Extracted entries:
..........
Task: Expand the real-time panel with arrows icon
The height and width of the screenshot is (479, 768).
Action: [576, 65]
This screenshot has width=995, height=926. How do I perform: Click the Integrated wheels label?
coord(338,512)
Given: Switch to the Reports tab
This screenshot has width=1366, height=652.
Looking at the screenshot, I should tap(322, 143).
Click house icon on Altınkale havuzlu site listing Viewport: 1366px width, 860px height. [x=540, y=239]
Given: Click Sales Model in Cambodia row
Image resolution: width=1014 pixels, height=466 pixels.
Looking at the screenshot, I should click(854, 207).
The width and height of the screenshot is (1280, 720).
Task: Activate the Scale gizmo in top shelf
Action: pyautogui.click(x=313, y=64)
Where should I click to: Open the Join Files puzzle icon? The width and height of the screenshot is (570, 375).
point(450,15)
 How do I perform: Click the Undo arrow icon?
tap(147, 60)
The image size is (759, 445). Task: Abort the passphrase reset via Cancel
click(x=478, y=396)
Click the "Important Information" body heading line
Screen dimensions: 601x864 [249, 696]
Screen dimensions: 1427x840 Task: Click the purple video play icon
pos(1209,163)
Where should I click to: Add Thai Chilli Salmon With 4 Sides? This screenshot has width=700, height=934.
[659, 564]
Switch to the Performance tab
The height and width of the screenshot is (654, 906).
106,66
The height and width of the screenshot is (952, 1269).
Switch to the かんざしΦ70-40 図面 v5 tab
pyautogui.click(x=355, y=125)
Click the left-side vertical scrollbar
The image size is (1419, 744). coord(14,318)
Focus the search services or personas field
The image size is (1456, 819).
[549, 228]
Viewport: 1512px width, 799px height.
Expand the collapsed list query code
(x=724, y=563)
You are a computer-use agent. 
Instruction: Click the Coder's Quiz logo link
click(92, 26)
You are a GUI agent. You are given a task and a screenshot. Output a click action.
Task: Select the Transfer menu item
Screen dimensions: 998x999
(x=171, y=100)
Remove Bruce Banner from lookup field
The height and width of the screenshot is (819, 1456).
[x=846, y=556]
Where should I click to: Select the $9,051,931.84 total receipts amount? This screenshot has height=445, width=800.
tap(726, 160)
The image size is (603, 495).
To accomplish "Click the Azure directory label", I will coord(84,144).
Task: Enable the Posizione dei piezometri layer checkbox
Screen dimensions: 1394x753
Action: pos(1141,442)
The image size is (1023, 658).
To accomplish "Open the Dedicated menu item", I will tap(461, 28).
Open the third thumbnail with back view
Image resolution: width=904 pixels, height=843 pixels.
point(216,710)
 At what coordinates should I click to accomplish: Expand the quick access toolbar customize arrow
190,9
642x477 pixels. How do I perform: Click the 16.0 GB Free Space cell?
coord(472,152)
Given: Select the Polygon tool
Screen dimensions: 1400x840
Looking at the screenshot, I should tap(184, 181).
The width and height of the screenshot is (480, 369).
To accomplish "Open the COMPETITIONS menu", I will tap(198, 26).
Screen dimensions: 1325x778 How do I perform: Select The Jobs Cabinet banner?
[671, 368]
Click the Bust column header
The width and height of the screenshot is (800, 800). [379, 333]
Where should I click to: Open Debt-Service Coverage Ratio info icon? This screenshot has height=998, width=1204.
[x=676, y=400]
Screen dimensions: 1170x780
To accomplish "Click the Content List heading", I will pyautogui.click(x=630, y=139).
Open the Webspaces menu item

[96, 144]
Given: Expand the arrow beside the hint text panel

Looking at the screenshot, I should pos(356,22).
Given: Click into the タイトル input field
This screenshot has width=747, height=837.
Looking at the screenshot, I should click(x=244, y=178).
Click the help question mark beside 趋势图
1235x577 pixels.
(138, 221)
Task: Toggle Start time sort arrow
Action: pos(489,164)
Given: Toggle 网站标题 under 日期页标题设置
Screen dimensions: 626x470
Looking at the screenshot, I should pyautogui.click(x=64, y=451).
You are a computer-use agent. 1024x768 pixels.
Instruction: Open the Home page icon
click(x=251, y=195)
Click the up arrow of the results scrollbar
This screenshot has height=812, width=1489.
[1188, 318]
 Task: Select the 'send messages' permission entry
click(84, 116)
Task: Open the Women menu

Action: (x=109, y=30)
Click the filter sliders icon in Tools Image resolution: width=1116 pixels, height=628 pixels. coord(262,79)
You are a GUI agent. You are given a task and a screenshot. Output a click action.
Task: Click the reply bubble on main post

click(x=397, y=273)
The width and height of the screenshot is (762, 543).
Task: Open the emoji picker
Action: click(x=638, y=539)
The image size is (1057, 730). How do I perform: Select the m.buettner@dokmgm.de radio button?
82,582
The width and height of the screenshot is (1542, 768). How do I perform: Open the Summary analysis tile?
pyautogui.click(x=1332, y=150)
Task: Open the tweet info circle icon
..........
Exercise details: Collect every line of the listing that contains the string "panel", matching case exactly.

Response to the task:
Task: Expand the real-time panel with arrows icon
Given: Expand the arrow beside the hint text panel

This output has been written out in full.